WHAT YOU HAVE TO DO
Omit all images, then repeat exactly the lines below from the one containing "Task: Toggle 双页 double page view" through the one containing "Instruction: Check the", both ends included.

DATA FOR REVIEW
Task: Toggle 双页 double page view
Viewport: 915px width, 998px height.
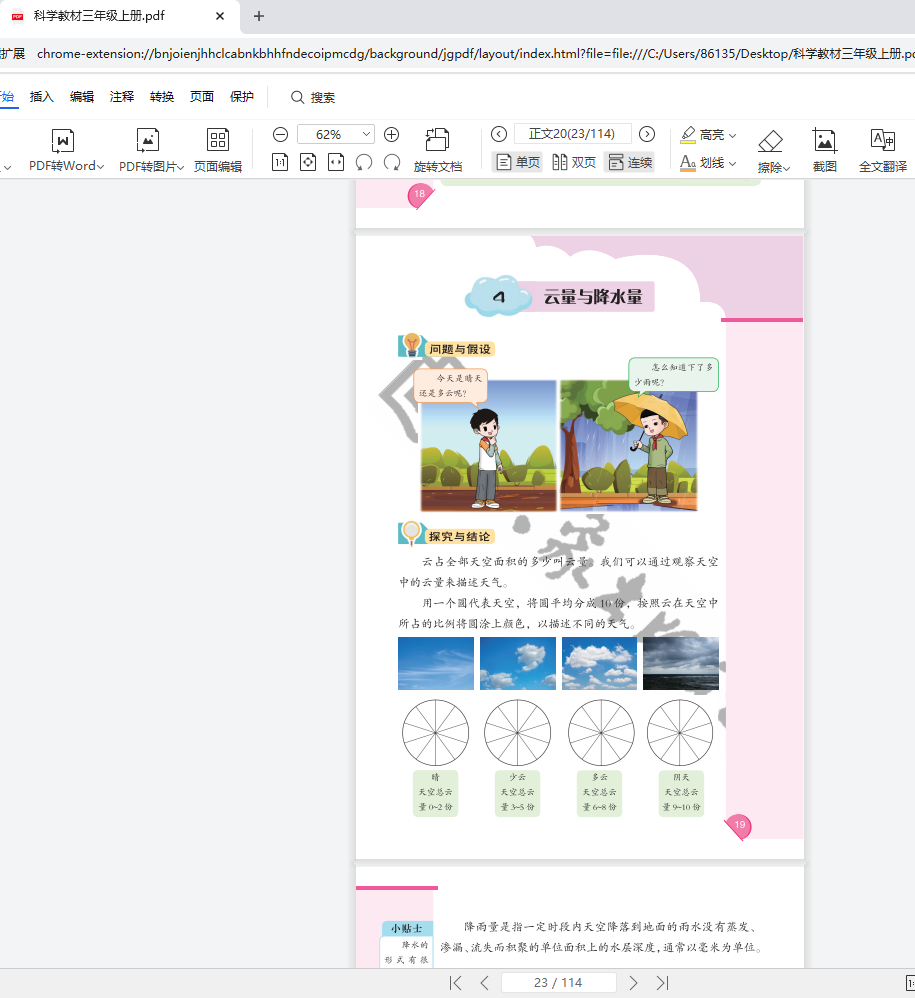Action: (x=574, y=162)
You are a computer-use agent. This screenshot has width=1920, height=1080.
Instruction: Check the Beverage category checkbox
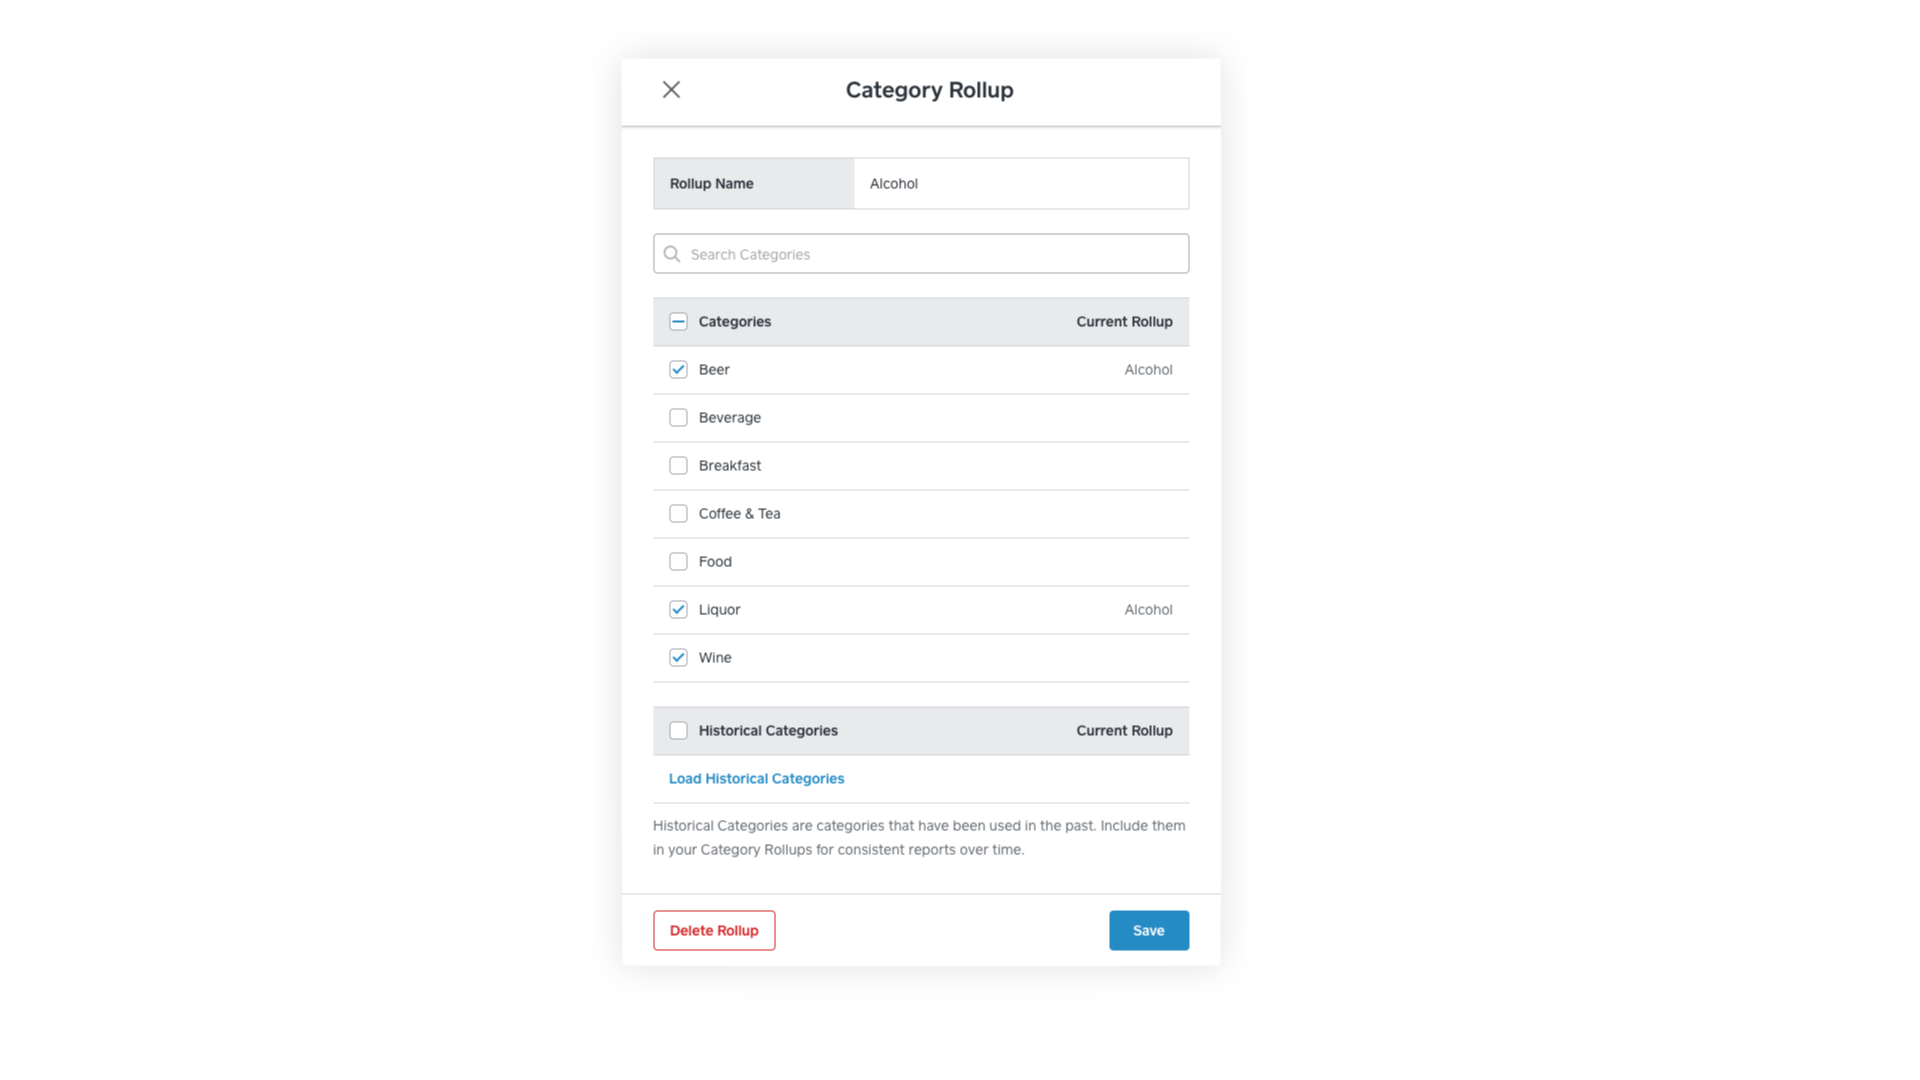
==
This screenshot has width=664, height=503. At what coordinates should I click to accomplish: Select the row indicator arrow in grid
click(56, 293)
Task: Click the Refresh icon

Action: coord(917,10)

RESULT OF THIS EXERCISE
Task: Toggle 双页 double page view
Viewport: 915px width, 998px height.
Action: (x=574, y=162)
You are a computer-use agent. This screenshot has width=1920, height=1080.
Instruction: Check the Beverage category checkbox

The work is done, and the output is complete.